Required work => Copy the lines of the material exactly as they appear, starting at the line containing "You are a computer-use agent. This" and ending at the line containing "coord(192,69)", with both of those lines included.

Word and element pointing entries:
"""

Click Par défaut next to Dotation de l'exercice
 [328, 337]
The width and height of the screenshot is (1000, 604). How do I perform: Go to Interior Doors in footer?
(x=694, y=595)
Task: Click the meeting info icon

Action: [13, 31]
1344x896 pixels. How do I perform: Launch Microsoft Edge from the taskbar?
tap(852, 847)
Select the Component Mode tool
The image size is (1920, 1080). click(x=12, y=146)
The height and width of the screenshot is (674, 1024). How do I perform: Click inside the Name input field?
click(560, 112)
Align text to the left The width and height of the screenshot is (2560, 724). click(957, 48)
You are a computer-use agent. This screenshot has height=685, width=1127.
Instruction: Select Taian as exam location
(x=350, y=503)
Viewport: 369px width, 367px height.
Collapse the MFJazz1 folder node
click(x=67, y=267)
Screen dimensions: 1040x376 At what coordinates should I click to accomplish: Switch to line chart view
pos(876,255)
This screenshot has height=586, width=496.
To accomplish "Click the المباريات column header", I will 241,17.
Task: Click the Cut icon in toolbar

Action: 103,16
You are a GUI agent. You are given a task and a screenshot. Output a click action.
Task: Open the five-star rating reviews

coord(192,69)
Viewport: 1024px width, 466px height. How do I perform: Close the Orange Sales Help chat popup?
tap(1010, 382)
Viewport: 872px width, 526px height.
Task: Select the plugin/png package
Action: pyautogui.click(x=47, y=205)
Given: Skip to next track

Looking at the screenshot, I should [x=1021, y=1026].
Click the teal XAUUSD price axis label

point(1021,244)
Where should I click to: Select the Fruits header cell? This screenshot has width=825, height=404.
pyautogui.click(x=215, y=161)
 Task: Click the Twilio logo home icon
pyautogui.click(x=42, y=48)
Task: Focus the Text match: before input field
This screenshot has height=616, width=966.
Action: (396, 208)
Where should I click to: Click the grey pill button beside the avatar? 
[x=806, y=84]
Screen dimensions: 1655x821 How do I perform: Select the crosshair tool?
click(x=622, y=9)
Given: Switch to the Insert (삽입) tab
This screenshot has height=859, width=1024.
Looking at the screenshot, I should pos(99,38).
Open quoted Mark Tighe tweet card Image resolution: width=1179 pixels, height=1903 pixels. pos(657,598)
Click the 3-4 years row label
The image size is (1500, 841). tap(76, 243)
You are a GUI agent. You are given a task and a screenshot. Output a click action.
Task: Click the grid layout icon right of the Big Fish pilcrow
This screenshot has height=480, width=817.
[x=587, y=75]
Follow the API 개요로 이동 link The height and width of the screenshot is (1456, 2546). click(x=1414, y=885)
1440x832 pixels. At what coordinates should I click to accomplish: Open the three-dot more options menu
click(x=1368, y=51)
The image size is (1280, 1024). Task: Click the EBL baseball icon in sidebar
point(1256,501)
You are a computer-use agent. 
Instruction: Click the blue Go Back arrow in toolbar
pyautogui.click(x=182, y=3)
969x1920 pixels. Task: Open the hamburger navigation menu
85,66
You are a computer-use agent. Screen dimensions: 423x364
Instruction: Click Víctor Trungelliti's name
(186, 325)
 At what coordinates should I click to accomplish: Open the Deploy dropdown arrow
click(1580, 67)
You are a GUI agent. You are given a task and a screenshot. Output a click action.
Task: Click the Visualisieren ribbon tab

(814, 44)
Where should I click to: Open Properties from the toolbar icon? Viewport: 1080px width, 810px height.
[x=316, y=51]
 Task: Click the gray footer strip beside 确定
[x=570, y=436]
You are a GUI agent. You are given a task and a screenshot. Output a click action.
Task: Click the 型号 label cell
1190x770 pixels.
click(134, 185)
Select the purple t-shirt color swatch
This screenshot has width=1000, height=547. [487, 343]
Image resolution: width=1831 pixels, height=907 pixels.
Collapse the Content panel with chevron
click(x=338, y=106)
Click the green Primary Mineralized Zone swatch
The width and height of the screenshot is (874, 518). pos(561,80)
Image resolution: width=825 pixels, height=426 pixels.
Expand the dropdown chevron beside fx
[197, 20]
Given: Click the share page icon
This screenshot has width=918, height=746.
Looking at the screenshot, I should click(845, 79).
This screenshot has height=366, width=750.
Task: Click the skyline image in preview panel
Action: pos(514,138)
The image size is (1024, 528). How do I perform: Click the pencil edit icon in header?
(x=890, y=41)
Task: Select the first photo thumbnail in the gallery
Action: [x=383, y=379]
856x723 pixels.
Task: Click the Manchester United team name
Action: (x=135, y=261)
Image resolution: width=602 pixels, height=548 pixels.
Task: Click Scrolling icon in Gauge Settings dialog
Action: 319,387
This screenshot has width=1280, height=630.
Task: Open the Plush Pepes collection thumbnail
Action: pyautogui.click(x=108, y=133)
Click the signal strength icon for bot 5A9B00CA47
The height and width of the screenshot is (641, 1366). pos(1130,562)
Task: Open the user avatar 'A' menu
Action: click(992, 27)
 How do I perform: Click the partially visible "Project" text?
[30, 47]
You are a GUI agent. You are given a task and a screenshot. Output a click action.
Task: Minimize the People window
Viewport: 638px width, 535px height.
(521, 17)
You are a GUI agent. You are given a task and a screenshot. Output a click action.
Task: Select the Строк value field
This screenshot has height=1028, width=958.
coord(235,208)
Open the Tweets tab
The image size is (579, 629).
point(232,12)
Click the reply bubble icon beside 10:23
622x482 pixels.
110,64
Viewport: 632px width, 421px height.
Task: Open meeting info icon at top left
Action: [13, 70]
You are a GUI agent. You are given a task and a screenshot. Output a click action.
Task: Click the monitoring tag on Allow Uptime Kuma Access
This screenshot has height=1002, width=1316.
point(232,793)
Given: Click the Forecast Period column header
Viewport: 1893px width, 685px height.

"""

Result of this exercise =>
You are a computer-use agent. This screenshot has height=685, width=1127.
Instruction: Select Taian as exam location
(x=350, y=503)
Viewport: 369px width, 367px height.
Collapse the MFJazz1 folder node
click(x=67, y=267)
Screen dimensions: 1040x376 At what coordinates should I click to accomplish: Switch to line chart view
pos(876,255)
This screenshot has height=586, width=496.
To accomplish "Click the المباريات column header", I will 241,17.
Task: Click the Cut icon in toolbar

Action: 103,16
You are a GUI agent. You are given a task and a screenshot. Output a click action.
Task: Open the five-star rating reviews

coord(192,69)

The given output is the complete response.